Ausgewählter Auszug:
Etwa 7,5 Millionen Menschen in Deutschland können nicht ausreichend lesen und schreiben. Mehr als die Hälfte von ihnen arbeitet. Sie tun alles, um ihre Probleme vor anderen zu verbergen. Nur wenige trauen sich aus dem Schatten der Scham und Angst

Schreibbeispiel aus dem Grundbildungskurs der Hamburger Volkshochschule

VON Michaela Ludwig (Text) und Karin Desmarowitz (Fotos)

Im Revers der dunkelblauen Funktionsjacke steckt wie eine umgekippte Schlaufe der griechische Buchstabe "alpha", Symbol des Bundesverbands Alphabetisierung. Uwe Boldt hat den Kragen hochgeschlagen. Breitbeinig, die Hände in den Jackentaschen vergraben, stemmt er sich gegen den Wind, der unerbittlich über die Elbe hinwegpeitscht. Auf den Kaianlagen am gegenüberliegenden Flussufer ragen Kräne und Brücken in den wolkenverhangenen Himmel über den weltweit modernsten Containerumschlagplatz Hamburg Altenwerder. "Ich bin stolz, dass ich im Hafen arbeite", sagt Uwe Boldt. "Ständig kommt ‘was Neues, und wir müssen uns weiterbilden."

In der Frühschicht haben der 52-jährige Hafenfacharbeiter und seine Kollegen in Altenwerder die Ladung des über 300 Meter langen Containerschiffs Kuala Lumpur Express gelöscht. Für die zwei Schiffsschrauben von je sechs Metern Durchmesser war sein Team von der Schwergutabteilung zuständig. In Handarbeit haben sie das Geschirr angelegt und dann die Ungetüme mit der Containerbrücke vom Laderaum auf den Kai gehievt. Für diese Arbeit sind nicht viele Worte nötig. Seit Jahren arbeiten die Männer Hand in Hand, vertrauen sich blind.

Bereitgestelltes Material:
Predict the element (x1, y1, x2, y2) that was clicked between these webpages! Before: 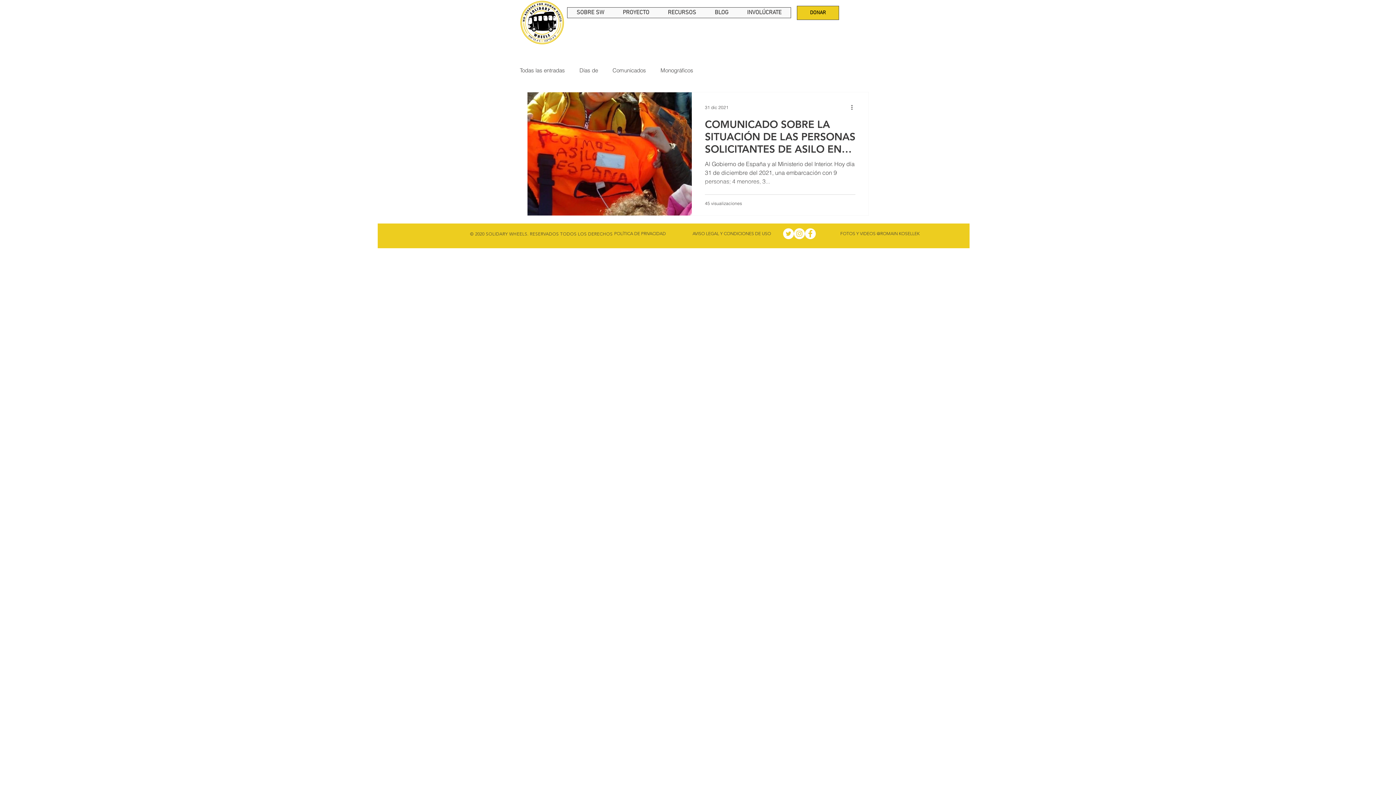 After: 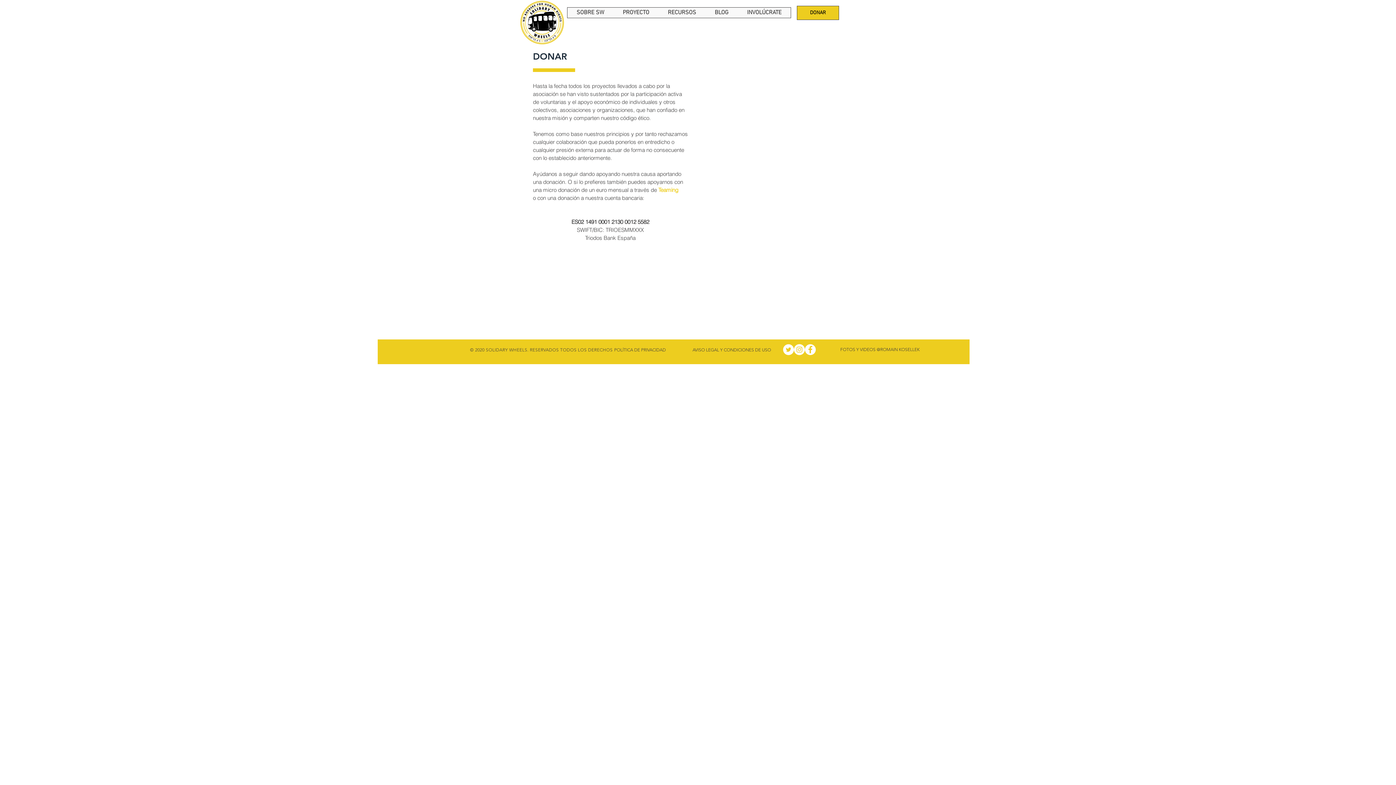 Action: bbox: (797, 5, 839, 20) label: DONAR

Übungsaufgaben:
1 - Schreibe den Text über fehlende Lese- und Schreibkenntnisse zwischen „Etwa 7,5 Millionen“ und „Karin Desmarowitz (Fotos)“ einschließlich neu, wobei „Grundbildungskurs“ durch „Alphabetisierungskurs“ ersetzt wird.
2 - Führe den Text über den Hafenarbeiter Uwe Boldt ab der Stelle fort, an der er aufhört.
Das Material stammt aus einer anderen Quelle.

Lösungen:
1 -
Etwa 7,5 Millionen Menschen in Deutschland können nicht ausreichend lesen und schreiben. Mehr als die Hälfte von ihnen arbeitet. Sie tun alles, um ihre Probleme vor anderen zu verbergen. Nur wenige trauen sich aus dem Schatten der Scham und Angst

Schreibbeispiel aus dem Alphabetisierungskurs der Hamburger Volkshochschule

VON Michaela Ludwig (Text) und Karin Desmarowitz (Fotos)

2 -
Uwe Boldt ist Sohn eines Schauermanns, wie die Hafenarbeiter damals genannt wurden. Sie verluden Kisten, Säcke und Fässer auf die Schiffe. Als 16-Jähriger begann auch der Junior im Hafen als Papierbote, brachte Frachtzettel von den Lagerschuppen zum Büro in der Speicherstadt. Das ist 36 Jahre her. Später belud er für die Hamburger Hafen- und Lagerhaus-Aktiengesellschaft (HHLA), heute Hamburger Hafen und Logistik AG, Frachtschiffe mit Stückgut und ersten Containern. Mit dem Siegeszug der Stahlkästen wurden neue Maschinen zum Verladen entwickelt wie der Van-Carrier mit seinen hohen Stelzenbeinen oder die Containerbrücke. Joystick und Touchpad lösten Griepen, die Haken für Kisten und Säcke, ab. Aus Schauerleuten wurden Hafenfacharbeiter.

"Ständig kommt was Neues, und wir müssen uns weiterbilden", sagt Uwe Boldt

Uwe Boldt braucht beide Hände, um all die Scheine aufzuzählen, die er im Laufe der Jahre hier erworben hat: als Kranführer, für den Umgang mit Gefahrgut bis hin zum Abschluss als Hafenfacharbeiter. Eine Bilderbuchkarriere für jemanden ohne Hauptschulabschluss. Doch was über all die Jahre die meiste Kraft zog, waren weniger die gestiegenen Anforderungen. Der Mann mit der schmalen Brille, der immer einen Kugelschreiber in der Brusttasche bei sich trägt, hütete ein sehr belastendes Geheimnis: Er hatte große Probleme mit dem Lesen und Schreiben.

Das Verstecken ist vorbei. "Ich habe mich geoutet", sagt Uwe Boldt und zeigt auf das "alpha" am Jackenrevers. Heute verrät er jedem, den es interessiert, dass er einer von 7,5 Millionen "funktionaler Analphabeten" in Deutschland ist. So werden die Menschen bezeichnet, die nicht ausreichend lesen und schreiben können. Uwe Boldt hat sich entschlossen, aus dem Schatten der Scham und Angst herauszutreten.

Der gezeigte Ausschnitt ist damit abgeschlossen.